O setor de locação de imóveis foi sensivelmente afetado pela greve da Universidade Estadual de Londrina (UEL) na avaliação de José Luiz de Assis, delegado do Sindicato das Empresas de Compra, Venda, Locação e Administração de Imóveis (Secovi). Segundo ele, nas empresas em que os universitários têm participação expressiva na carteira o movimento teve retração de até 50%, com tendência de se agravar mais, caso o movimento perdure por mais algum tempo.
Ele acrescenta que dos 500 imóveis para alugar da carteira de sua imobiliária, cerca de 50% se destinam a universitários e, nesse período, o normal seria ter alugado pelos menos 80 novos apartamentos. ‘‘Mas, ao contrário dos anos anteriores, continuamos com um bom estoque de apartamentos vazios e, o pior, com média de rescisão de 15 contratos por mês. São alunos que estão indo embora’’, diz.

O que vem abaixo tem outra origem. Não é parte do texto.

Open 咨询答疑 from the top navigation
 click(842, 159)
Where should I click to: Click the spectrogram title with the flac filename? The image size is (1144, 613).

Assis informa que no Condomínio Cidade Universitária, nas proximidades da UEL, sua imobiliária tem 50 apartamentos à espera de inquilinos. ‘‘Tínhamos inúmeros apartamentos reservados para serem ocupados com o início do ano letivo’’, lamenta. Segundo ele, em um prédio de 16 apartamentos recém-construído e próprio para estudantes, no centro de Londrina, nenhum foi alugado. E anuncia que novo bloco, com 96 apartamentos para locação, foi concluído. Só que não há previsão de ‘‘quando os inquilinos vão chegar’’.